The story of nuclear disarmament remains to be the story whether the glass is half empty or half full. After years of total emptiness, the glass of hope for nuclear disarmament seemed lately half full again.
In April 2009 US-President Obama gave his famous speech about a nuclear weapons free world and elderly statesmen dared to speak about global zero again. One year later Obama and President Medvedev of Russia signed the New Strategic Arms Reduction Treaty (START) just after the release of the US Nuclear Posture Review and before the Nuclear Summit. This gave hope for the current NPT Review Conference.
And quite surprisingly in the middle of the Review Conference the Committee dealing with the first pillar of the treaty came out with a ambitious 26-point action plan on nuclear disarmament. Among others the draft called for consultations of the nuclear weapon states in 2011 on the question of nuclear-sharing in Europe and a conference in 2014 for the complete elimination of nuclear weapons including by means of a universal legal framework.
However these 26 quite concrete actions lasted only for a couple of days. After the consultations not only two actions disappeared but also all concrete dates and measures, as the ones mentioned above, have been either removed or watered down. Some of the revised language even moves backward from the 2000 wording. These changes to the draft reveal quite clearly that while the New START is an important first step and despite all the rhetoric, neither nuclear weapon states nor those under the nuclear umbrella are currently willing to actually set themselves on the track to nuclear abolition.
Given that, one can’t help but wonder if the glass of hope has in the last month ever been half full. Cause if one has a closer look at START and the Nuclear Posture Review one finds next to reduction numbers and the negative assurances an 80 billion Dollar package to be invested in the next decade to sustain and modernize the US nuclear weapons complex. And one finds a proposal for a new strategic NATO concept, which continues to rely on nuclear weapons all over Europe.

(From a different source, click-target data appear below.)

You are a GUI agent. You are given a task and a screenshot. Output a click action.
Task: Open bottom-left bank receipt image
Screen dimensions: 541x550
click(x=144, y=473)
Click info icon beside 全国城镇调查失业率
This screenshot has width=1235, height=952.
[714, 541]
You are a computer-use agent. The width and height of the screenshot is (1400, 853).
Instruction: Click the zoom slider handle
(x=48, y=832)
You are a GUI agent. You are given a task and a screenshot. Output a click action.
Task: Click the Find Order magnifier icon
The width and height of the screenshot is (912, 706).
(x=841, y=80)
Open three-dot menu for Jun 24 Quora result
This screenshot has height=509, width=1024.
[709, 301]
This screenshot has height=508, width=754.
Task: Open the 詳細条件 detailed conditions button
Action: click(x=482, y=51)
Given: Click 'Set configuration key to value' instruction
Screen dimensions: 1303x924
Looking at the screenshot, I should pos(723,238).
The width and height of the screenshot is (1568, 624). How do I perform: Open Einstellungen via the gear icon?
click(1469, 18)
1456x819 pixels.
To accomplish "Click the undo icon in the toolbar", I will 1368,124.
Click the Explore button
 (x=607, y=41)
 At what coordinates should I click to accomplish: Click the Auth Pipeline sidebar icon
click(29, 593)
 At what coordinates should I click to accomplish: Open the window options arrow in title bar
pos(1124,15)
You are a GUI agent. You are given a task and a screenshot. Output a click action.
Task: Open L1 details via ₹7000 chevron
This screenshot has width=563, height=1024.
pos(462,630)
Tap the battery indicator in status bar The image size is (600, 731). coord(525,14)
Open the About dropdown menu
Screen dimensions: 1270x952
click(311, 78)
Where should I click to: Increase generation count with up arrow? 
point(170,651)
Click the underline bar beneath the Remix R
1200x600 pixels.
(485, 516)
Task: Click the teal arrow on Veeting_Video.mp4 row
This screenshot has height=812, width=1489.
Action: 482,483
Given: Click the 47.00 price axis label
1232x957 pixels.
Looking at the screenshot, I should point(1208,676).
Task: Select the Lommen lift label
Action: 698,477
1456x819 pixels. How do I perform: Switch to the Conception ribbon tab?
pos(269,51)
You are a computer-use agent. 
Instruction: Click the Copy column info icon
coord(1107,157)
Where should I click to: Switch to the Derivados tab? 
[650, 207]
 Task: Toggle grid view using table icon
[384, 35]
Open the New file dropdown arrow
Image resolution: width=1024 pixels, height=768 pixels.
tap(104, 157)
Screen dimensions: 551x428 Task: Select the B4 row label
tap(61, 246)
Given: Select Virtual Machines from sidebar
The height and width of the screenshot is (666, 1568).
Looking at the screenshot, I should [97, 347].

Given that and if the Review Conference really ends with disarmament actions that are weaker and that can be ignored more easily than the 13 steps we endanger that the operationalisation of the global zero rhetoric fails before it even has started.
To avoid that we have to act now! We need a stronger voice in civil society for nuclear disarmament. We need governments all over the world to protest publicly, as the Japanese did on the Nuclear Posture Review, if the NPT 2010 Review Conference really ends with a disarmament text full of considerations instead of concrete actions.
We need European politicians who wake up from their years of disarmament sleep and spell out their own and most importantly fresh mile posts on the track to global zero. Europe does not have to wait for the US or Russia to move forward with its own nuclear weapons free zone. If France and the UK are not on board, let’s start with those who are.
The setting up of a universal legal instrument for the elimination of nuclear weapons does not rely on the coming into force of the CTBT. And the withdrawal of nukes from Germany does not depend on a consensus within NATO (as we know from Greece). If we keep on waiting for the US, Russia and China or Britain and France to move, the water in the glass of hope will be volatilized.